Tucker, meanwhile, has given the Cubs everything they desired. He entered Friday with a .922 OPS and on pace for a 30/30 season. During the first inning Friday, Tucker uncorked a wonderful throw to nab Paredes trying to score from second base on a single.
“I think both teams really got value (and) pretty good return for that trade,” Espada said.
Grading a trade after three months is foolish. Smith’s development across his next five years will weigh heavily in the final verdict. Whether the Cubs can retain Tucker after this season will factor in, too. Even if they can’t, complaints in Chicago will be nonexistent if Tucker carries the Cubs to their fourth World Series championship.

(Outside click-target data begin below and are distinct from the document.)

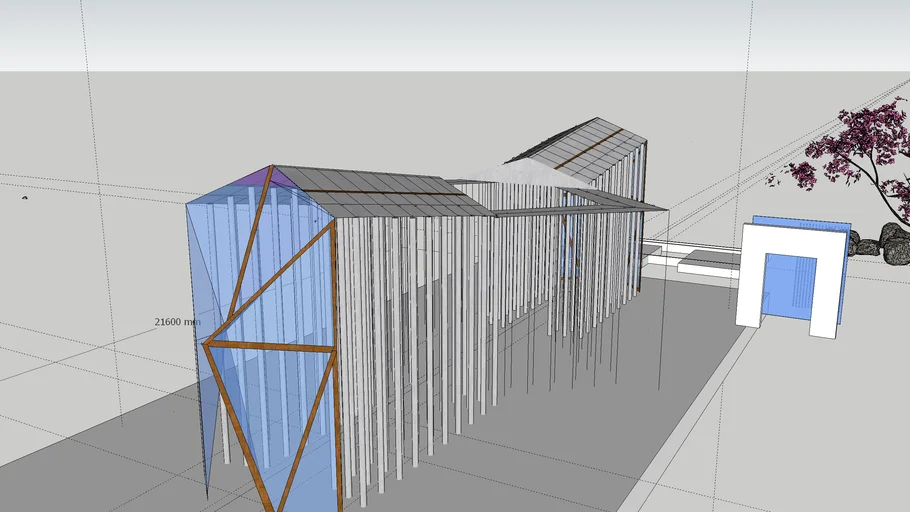Pick the blue door inside the white gate

(790, 288)
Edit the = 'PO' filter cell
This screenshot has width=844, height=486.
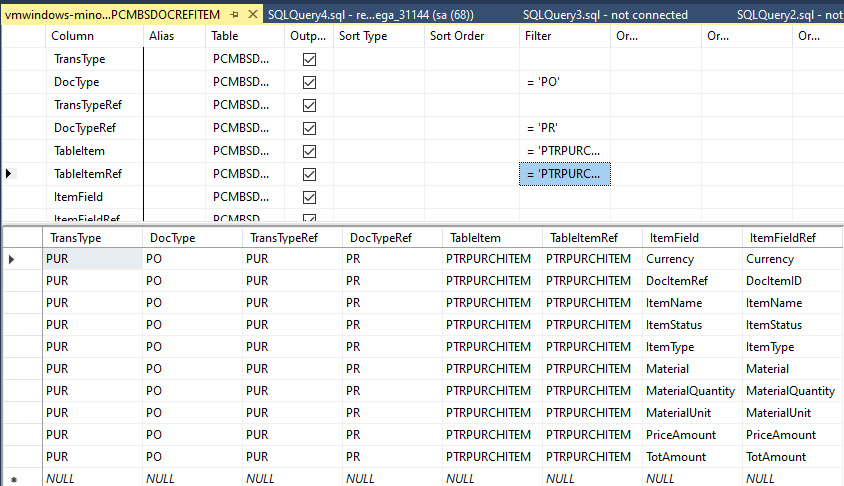tap(564, 83)
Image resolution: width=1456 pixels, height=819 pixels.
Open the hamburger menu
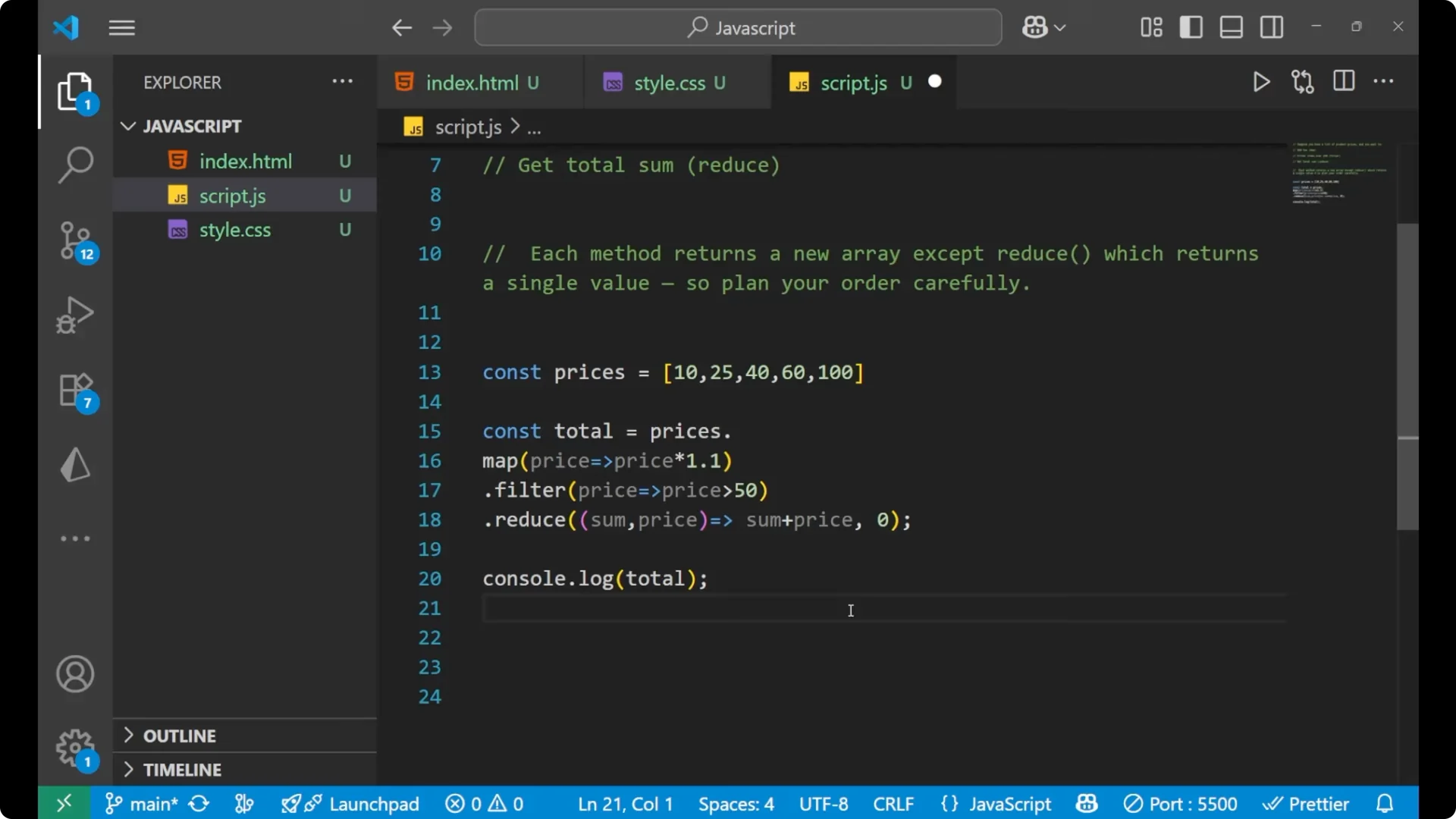[x=121, y=27]
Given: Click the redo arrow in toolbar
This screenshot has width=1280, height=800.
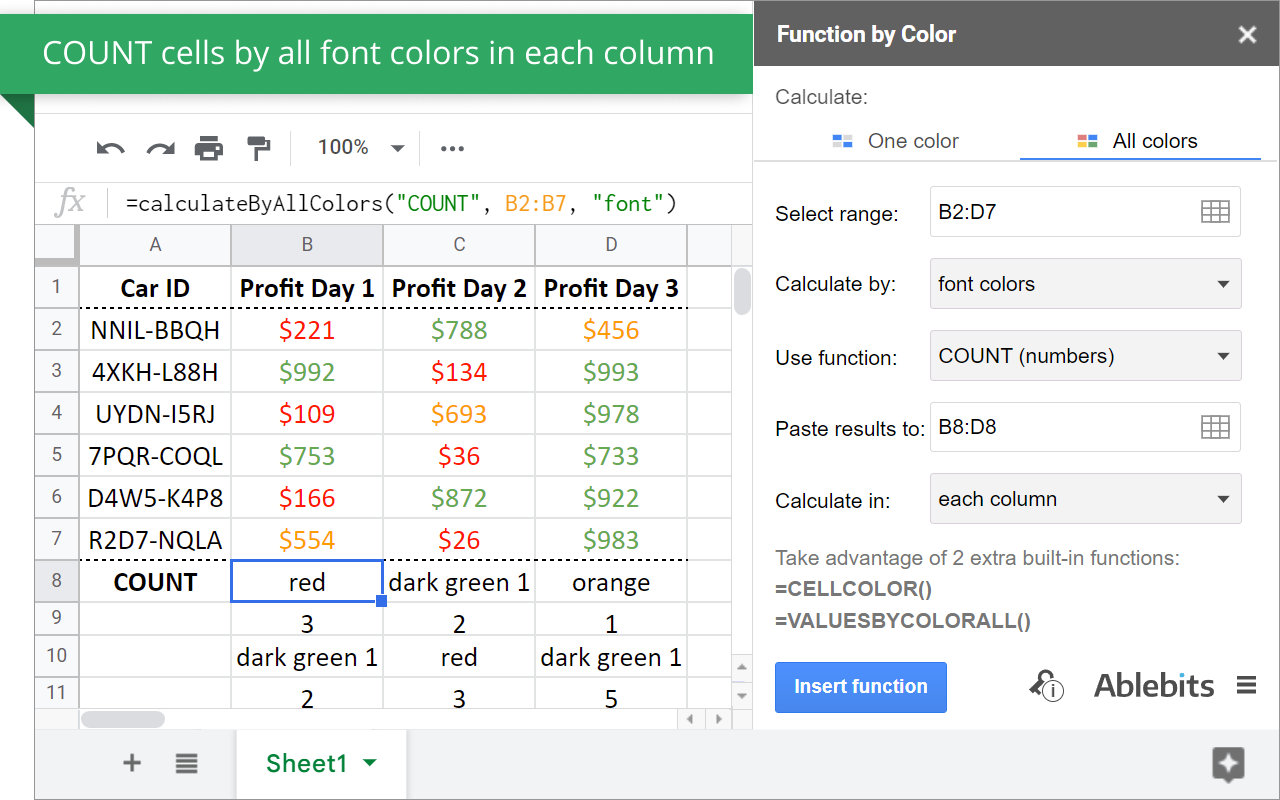Looking at the screenshot, I should [x=160, y=148].
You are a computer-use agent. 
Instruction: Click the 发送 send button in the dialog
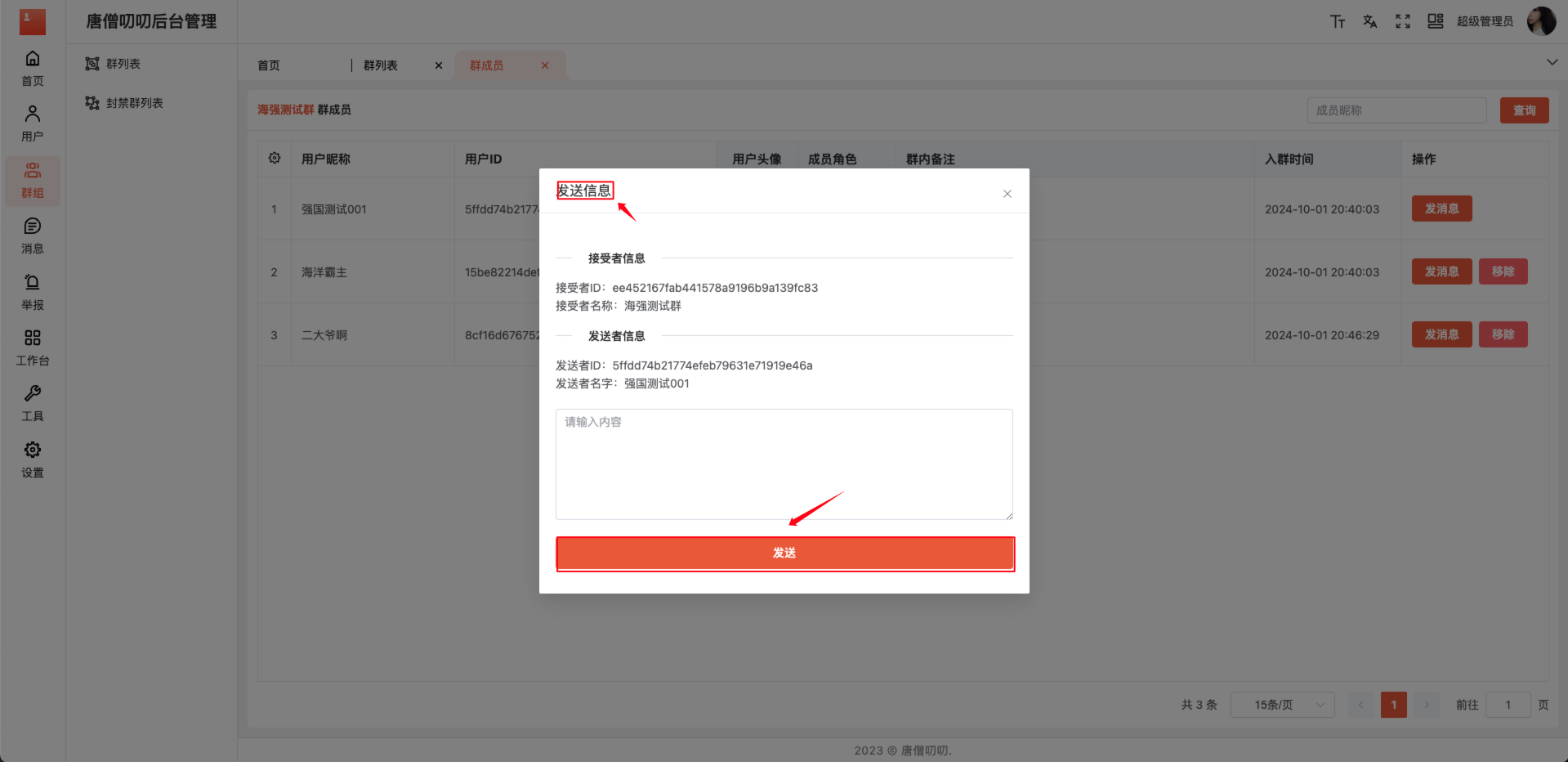pyautogui.click(x=784, y=554)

“It’s been a pretty easy and smooth transition,” Tucker said. “They’ve welcomed me and my family with open arms. It’s been a lot of fun to play in front of that crowd and that fan base and just the city itself with the whole history behind the city and the team. It’s been really fun to be a part of. I’m excited to get back after this series and continue it.”
Before he could, his former team sought sentimentality. At 6:52 p.m., the Astros played a three-minute tribute video for both Tucker and Pressly, bookended by highlights of the Castellanos fly ball that will forever live in Houston lore.
“A lot of memories have been made out on that field,” Pressly said. “A lot of lifetime friendships made on the other side. I always root for these guys. They’re great teammates. I was super fortunate and blessed to share a clubhouse with a couple of those guys who are pretty much legends over there in this city. I couldn’t have been more thankful to share my time with them.”